***** Records shown *****

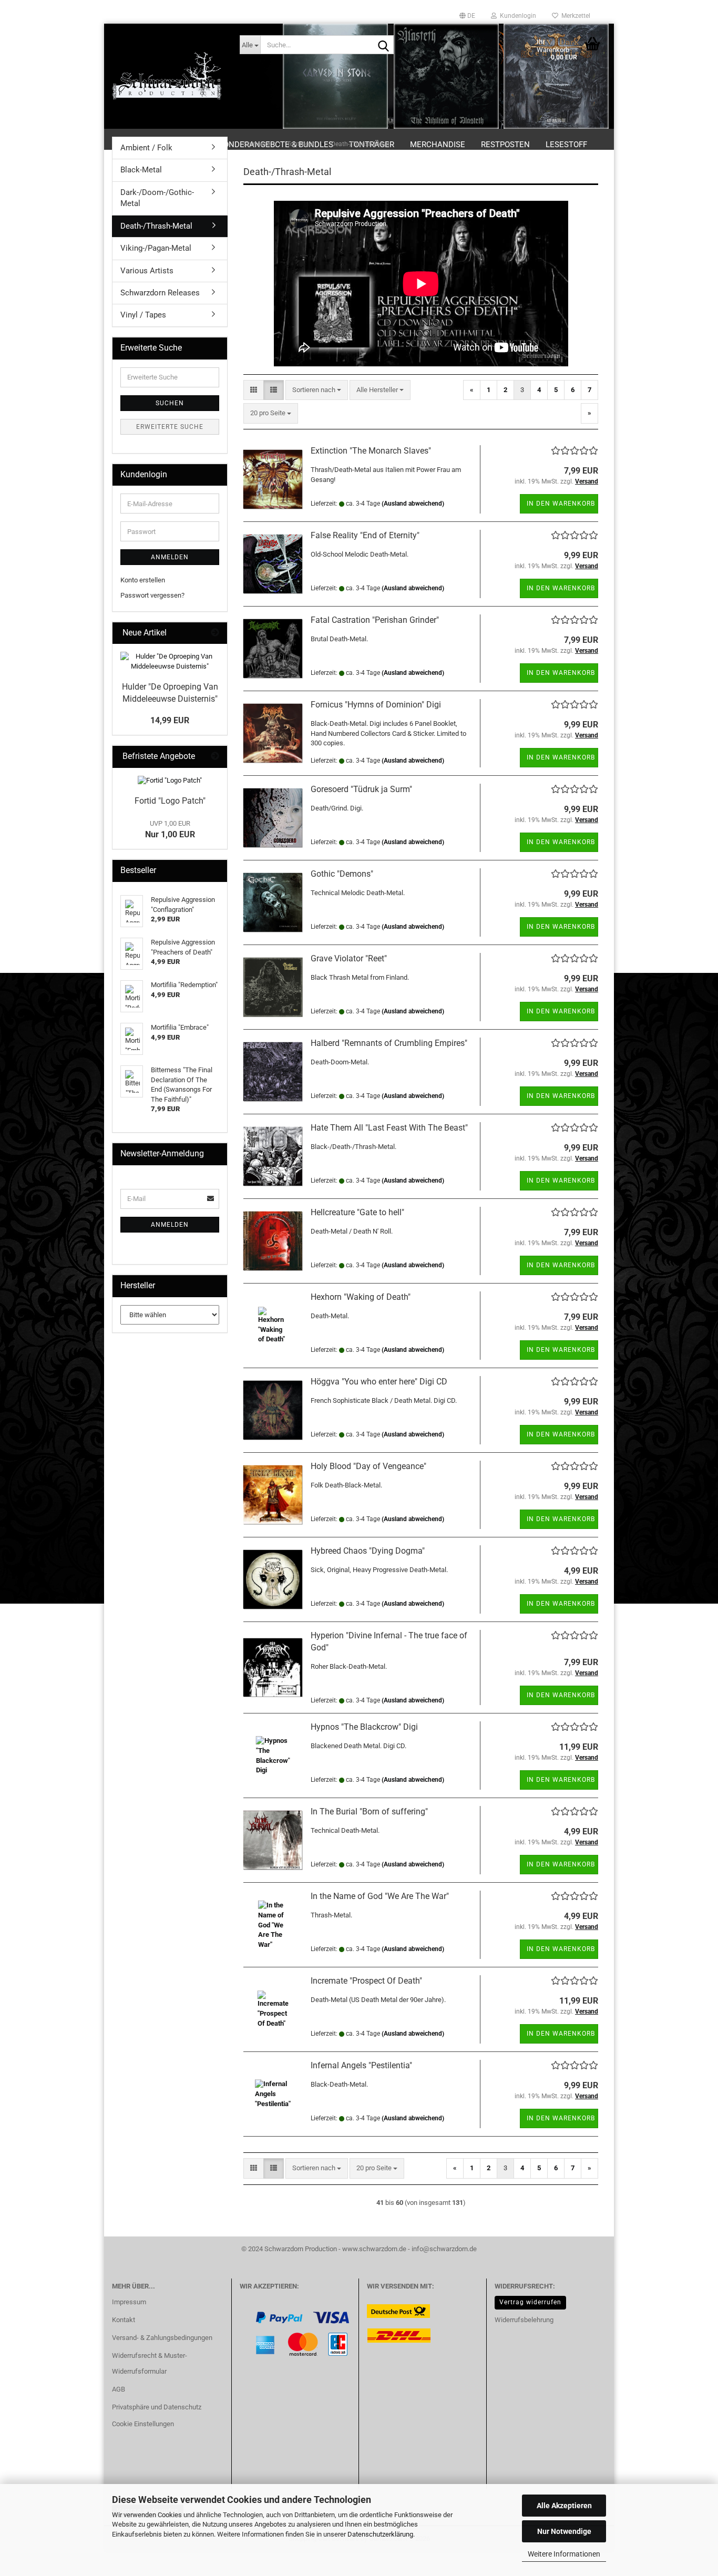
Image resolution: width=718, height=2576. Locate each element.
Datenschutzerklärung (380, 2534)
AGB (118, 2389)
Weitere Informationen (564, 2554)
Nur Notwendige (564, 2531)
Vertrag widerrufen (530, 2302)
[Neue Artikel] (215, 633)
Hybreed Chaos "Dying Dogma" (368, 1551)
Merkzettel (574, 15)
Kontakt (123, 2320)
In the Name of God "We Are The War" (380, 1896)
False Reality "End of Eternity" (365, 535)
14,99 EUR (169, 720)
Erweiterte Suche (169, 426)
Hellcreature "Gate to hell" (357, 1212)
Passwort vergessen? (152, 595)
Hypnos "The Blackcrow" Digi (364, 1727)
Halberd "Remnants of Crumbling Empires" (389, 1043)
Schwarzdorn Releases (160, 292)
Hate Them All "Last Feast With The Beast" (389, 1128)
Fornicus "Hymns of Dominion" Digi (376, 705)
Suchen (170, 403)
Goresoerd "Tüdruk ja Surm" (361, 789)
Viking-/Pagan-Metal (155, 248)
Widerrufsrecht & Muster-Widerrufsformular (149, 2363)
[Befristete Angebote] (215, 757)
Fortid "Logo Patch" (170, 801)
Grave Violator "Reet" (349, 958)
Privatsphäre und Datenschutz (156, 2407)
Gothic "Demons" (342, 874)
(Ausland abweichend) (413, 503)
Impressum (129, 2302)
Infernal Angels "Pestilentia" (361, 2065)
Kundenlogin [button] (516, 15)
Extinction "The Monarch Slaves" (371, 451)
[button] (467, 16)
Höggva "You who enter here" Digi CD (379, 1382)
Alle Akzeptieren (564, 2505)
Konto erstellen (142, 580)
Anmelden (170, 557)
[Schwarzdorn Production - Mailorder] (168, 76)
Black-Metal (141, 170)
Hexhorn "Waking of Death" (361, 1297)
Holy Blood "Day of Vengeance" (368, 1466)
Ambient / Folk (146, 147)
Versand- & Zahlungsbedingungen (162, 2338)
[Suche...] (384, 45)
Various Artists (146, 270)
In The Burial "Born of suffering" (369, 1811)
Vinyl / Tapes (143, 315)
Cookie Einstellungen (143, 2424)
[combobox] (316, 390)
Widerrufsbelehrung (524, 2320)
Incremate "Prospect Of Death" (366, 1981)
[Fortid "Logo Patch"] (170, 781)
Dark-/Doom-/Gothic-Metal (157, 198)
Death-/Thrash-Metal (156, 226)
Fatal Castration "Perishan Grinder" (375, 620)
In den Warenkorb (561, 503)
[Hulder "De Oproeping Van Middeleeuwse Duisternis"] (169, 661)
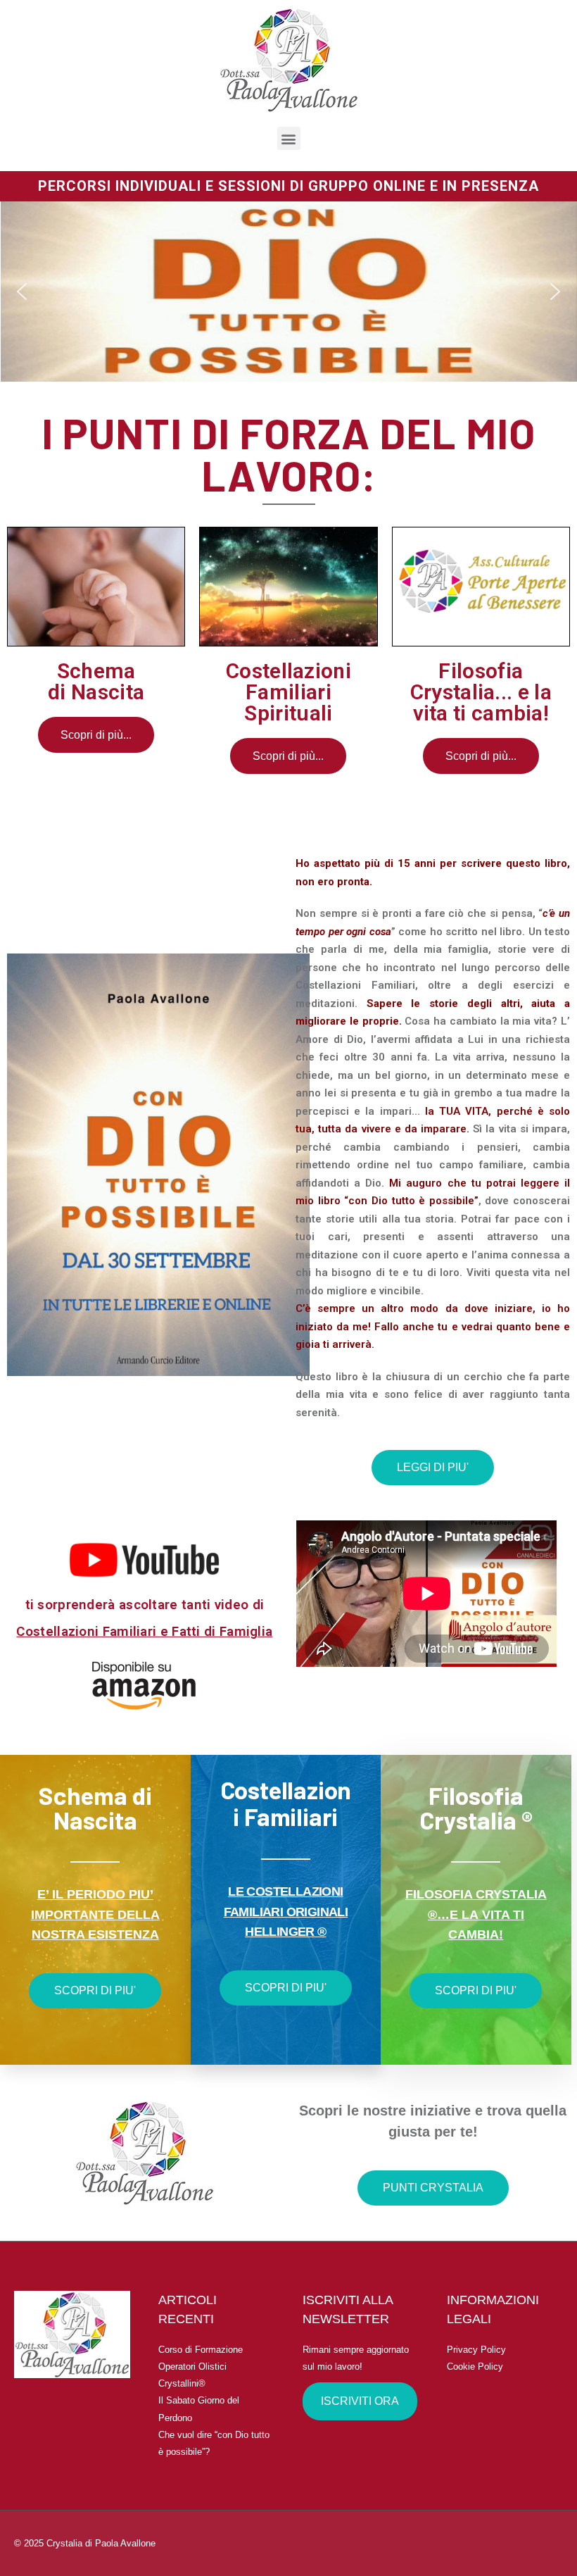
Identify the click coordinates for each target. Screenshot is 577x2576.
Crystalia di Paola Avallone (101, 2543)
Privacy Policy (476, 2349)
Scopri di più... (96, 735)
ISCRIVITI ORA (360, 2401)
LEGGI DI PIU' (433, 1467)
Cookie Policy (475, 2366)
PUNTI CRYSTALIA (433, 2188)
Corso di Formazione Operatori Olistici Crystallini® (200, 2366)
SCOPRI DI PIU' (95, 1990)
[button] (22, 291)
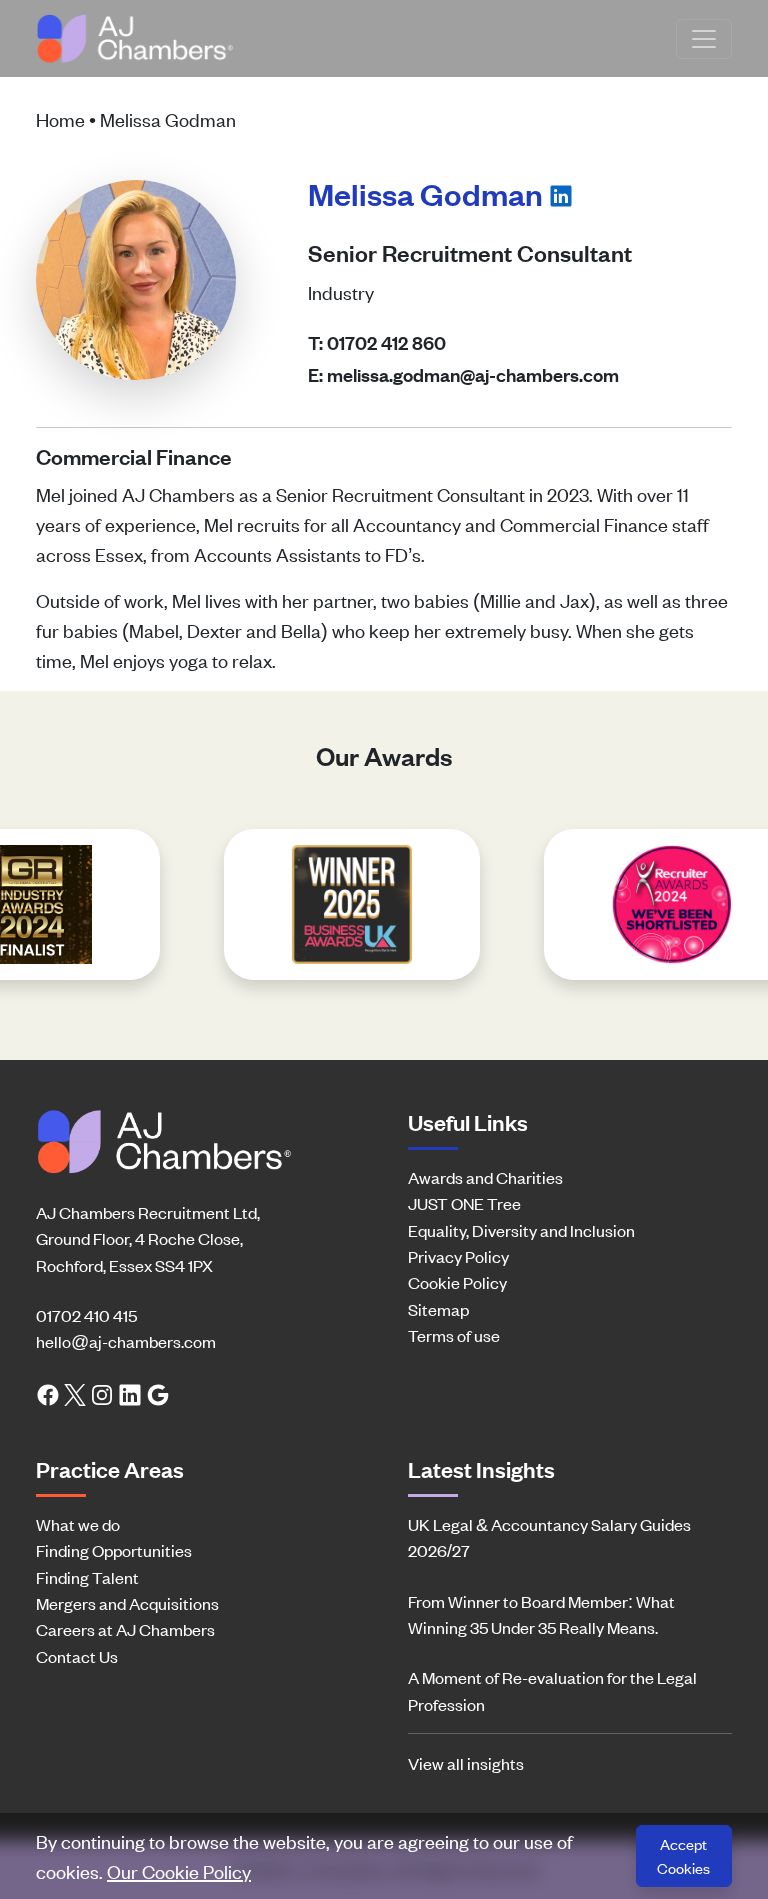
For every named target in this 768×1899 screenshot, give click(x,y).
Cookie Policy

*****

## Brief
Your job is to copy each entry exactly as written; the pictures do not go in.

## Output
Image resolution: width=718, height=2576. Locate each element.
Datenschutzerklärung (380, 2534)
AGB (118, 2389)
Weitere Informationen (564, 2554)
Nur Notwendige (564, 2531)
Vertrag widerrufen (530, 2302)
[Neue Artikel] (215, 633)
Hybreed Chaos "Dying Dogma" (368, 1551)
Merkzettel (574, 15)
Kontakt (123, 2320)
In the Name of God "We Are The War" (380, 1896)
False Reality "End of Eternity" (365, 535)
14,99 EUR (169, 720)
Erweiterte Suche (169, 426)
Hellcreature "Gate to hell" (357, 1212)
Passwort vergessen? (152, 595)
Hypnos "The Blackcrow" Digi (364, 1727)
Halberd "Remnants of Crumbling Empires" (389, 1043)
Schwarzdorn Releases (160, 292)
Hate Them All "Last Feast With The Beast" (389, 1128)
Fornicus "Hymns of Dominion" Digi (376, 705)
Suchen (170, 403)
Goresoerd "Tüdruk ja Surm" (361, 789)
Viking-/Pagan-Metal (155, 248)
Widerrufsrecht & Muster-Widerrufsformular (149, 2363)
[Befristete Angebote] (215, 757)
Fortid "Logo Patch" (170, 801)
Grave Violator "Reet" (349, 958)
Privatsphäre und Datenschutz (156, 2407)
Gothic "Demons" (342, 874)
(Ausland abweichend) (413, 503)
Impressum (129, 2302)
Infernal Angels "Pestilentia" (361, 2065)
Kundenlogin [button] (516, 15)
Extinction "The Monarch Slaves" (371, 451)
[button] (467, 16)
Höggva "You who enter here" Digi CD (379, 1382)
Alle Akzeptieren (564, 2505)
Konto erstellen (142, 580)
Anmelden (170, 557)
[Schwarzdorn Production - Mailorder] (168, 76)
Black-Metal (141, 170)
Hexhorn "Waking of Death" (361, 1297)
Holy Blood "Day of Vengeance" (368, 1466)
Ambient / Folk (146, 147)
Versand- & Zahlungsbedingungen (162, 2338)
[Suche...] (384, 45)
Various Artists (146, 270)
In The Burial "Born of suffering" (369, 1811)
Vinyl / Tapes (143, 315)
Cookie Einstellungen (143, 2424)
[combobox] (316, 390)
Widerrufsbelehrung (524, 2320)
Incremate "Prospect Of Death" (366, 1981)
[Fortid "Logo Patch"] (170, 781)
Dark-/Doom-/Gothic-Metal (157, 198)
Death-/Thrash-Metal (156, 226)
Fatal Castration "Perishan Grinder" (375, 620)
In den Warenkorb (561, 503)
[Hulder "De Oproeping Van Middeleeuwse Duisternis"] (169, 661)
Identify the click coordinates for each target. Screenshot is 577x2576.
Crystalia di Paola Avallone (101, 2543)
Privacy Policy (476, 2349)
Scopri di più... (96, 735)
ISCRIVITI ORA (360, 2401)
LEGGI DI PIU' (433, 1467)
Cookie Policy (475, 2366)
PUNTI CRYSTALIA (433, 2188)
Corso di Formazione Operatori Olistici Crystallini® (200, 2366)
SCOPRI DI PIU' (95, 1990)
[button] (22, 291)
For every named target in this 768×1899 screenshot, give click(x,y).
Cookie Policy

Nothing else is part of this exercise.